**YOUR OBJECTIVE:**
Once the line containing "This screenshot has height=269, width=422." is found in the entries below, restate it and each following line word for word, stopping after the line containing "Task: Uncheck the".

**DATASET:**
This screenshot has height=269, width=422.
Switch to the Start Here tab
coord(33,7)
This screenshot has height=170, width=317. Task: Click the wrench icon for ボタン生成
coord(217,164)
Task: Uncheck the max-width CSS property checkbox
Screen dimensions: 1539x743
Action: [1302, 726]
...
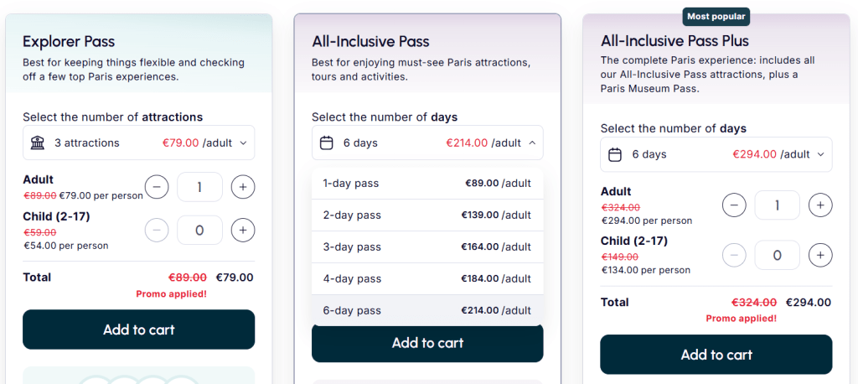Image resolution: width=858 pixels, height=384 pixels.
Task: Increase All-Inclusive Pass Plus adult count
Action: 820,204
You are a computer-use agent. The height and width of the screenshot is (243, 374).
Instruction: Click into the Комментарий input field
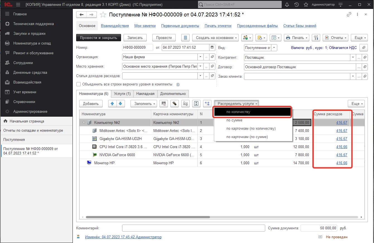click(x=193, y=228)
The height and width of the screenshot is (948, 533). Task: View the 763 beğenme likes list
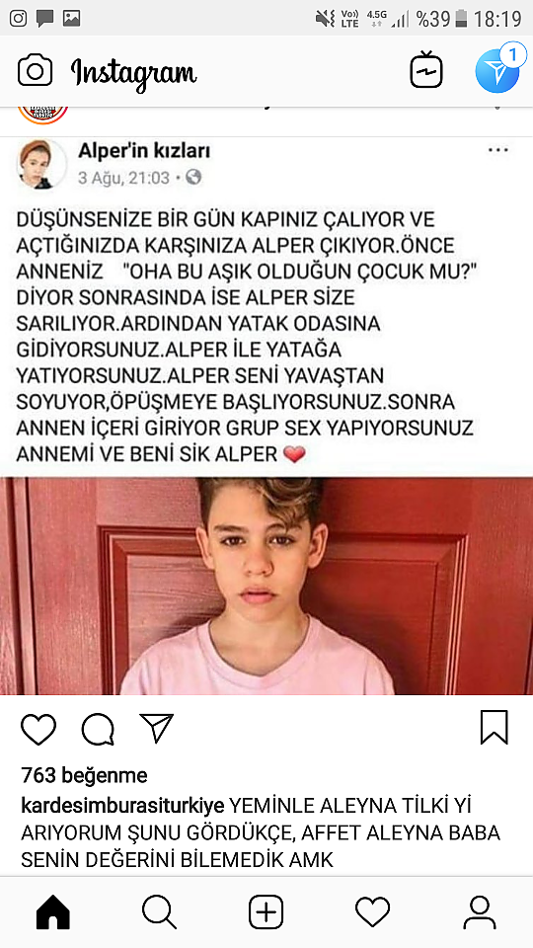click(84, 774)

**OUTPUT OF THE TASK:**
This screenshot has height=269, width=422.
Switch to the Start Here tab
coord(33,7)
This screenshot has height=170, width=317. Task: Click the wrench icon for ボタン生成
coord(217,164)
Task: Uncheck the max-width CSS property checkbox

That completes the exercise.